Organisation der Reitschule

Die Motion Mozsa kritisiert unter anderem die basisdemokratischen Strukturen der Reitschule, denen es an Verbindlichkeit und Verantwortung mangle.
Die Reitschule-BetreiberInnen widersprechen dieser Ansicht vehement und betonen, dass es sich bei den Strukturen der Reitschule um solide, über die Zeit entwickelte und gewachsene Formen des Zusammenlebens und -arbeitens handelt - ohne Betriebsleitung oder "Chef/Chefin". Eine Abkehr von den basisdemokratischen Strukturen ist nicht verhandelbar, weil es sich um das Fundament des Kultur- und Begegnungszentrums Reitschule handelt.

Zum besseren Verständnis erläutern wir nachfolgend die Organisationsstruktur, wie sie seit vielen Jahren breit abgestützt funktioniert. Das juristische Dach der Reitschule ist seit der Wiedereröffnung im Jahre 1987 der 1986 gegründete Verein Interessengemeinschaft Kulturraum Reitschule (IKuR). Die Reitschule ist konsensorientiert und basisdemokratisch, ihre Mitglieder sind die Reitschule-Gruppen (RG). Sie verwalten die Räume und betreuen ihre Aufgaben, besprechen Gesamtreitschule-Angelegenheiten wöchentlich an der RG-Delegiertenversammlung, der Koordinationsgruppe (KG), und berufen bei wichtigen, respektive grundsätzlichen Themen Vollversammlungen (VV) ein. Die KG bestimmt die Delegierten für die Stadtgespräche. Sekretariat von KG und VV sowie Ansprechpartnerin gegen aussen ist die Betriebsgruppe, die aus Delegierten der RG besteht. Im Reitschule-Manifest sind die wichtigsten Grundsätze und Organisatorisches festgehalten
(http://www.reitschule.ch/reitschule/presse/060130manifest.pdf).

Punkto Verbindlichkeit weisen wir ein weiteres Mal darauf hin, dass es die Stadt über ein halbes Jahr lang nicht geschafft hat, eine zuständige Person für die vertraglich abgemachten Gespräche zu finden.
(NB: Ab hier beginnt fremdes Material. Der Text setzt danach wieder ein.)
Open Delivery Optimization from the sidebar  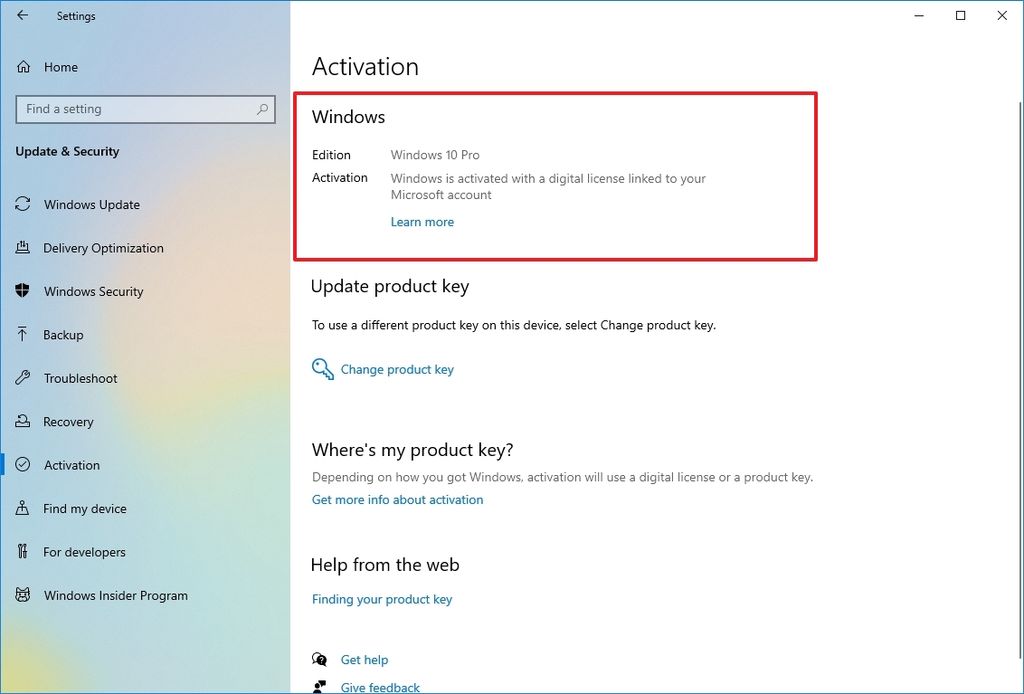(x=23, y=248)
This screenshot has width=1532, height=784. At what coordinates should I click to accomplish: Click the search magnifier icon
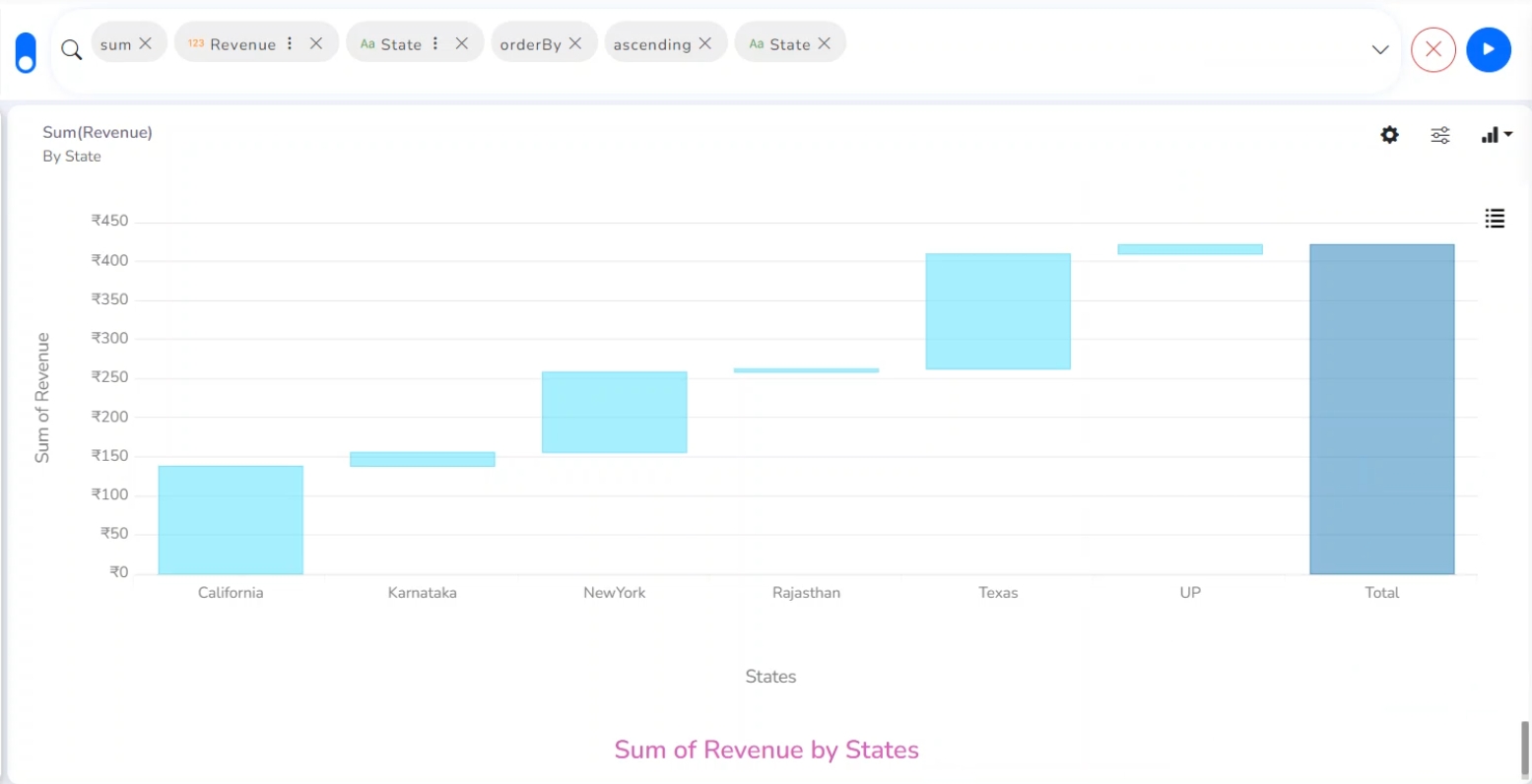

Die kürzliche Wahl von Regierungsstatthalterin Regula Mader als vorläufige Ansprechpartnerin zeugt aber weiterhin nicht von einem Bestreben seitens der Stadt Verbindlichkeiten einzugehen.


Für Fragen stehen wir Ihnen unter medien@reitschule.ch gerne zur Verfügung.

Mit freundlichen Grüssen

Mediengruppe
Reitschule Bern


P.S.:
Betreffend die Motion Mozsa hat die Reitschule am 9.6.2008 bereits mit einem Offenen Brief Stellung genommen.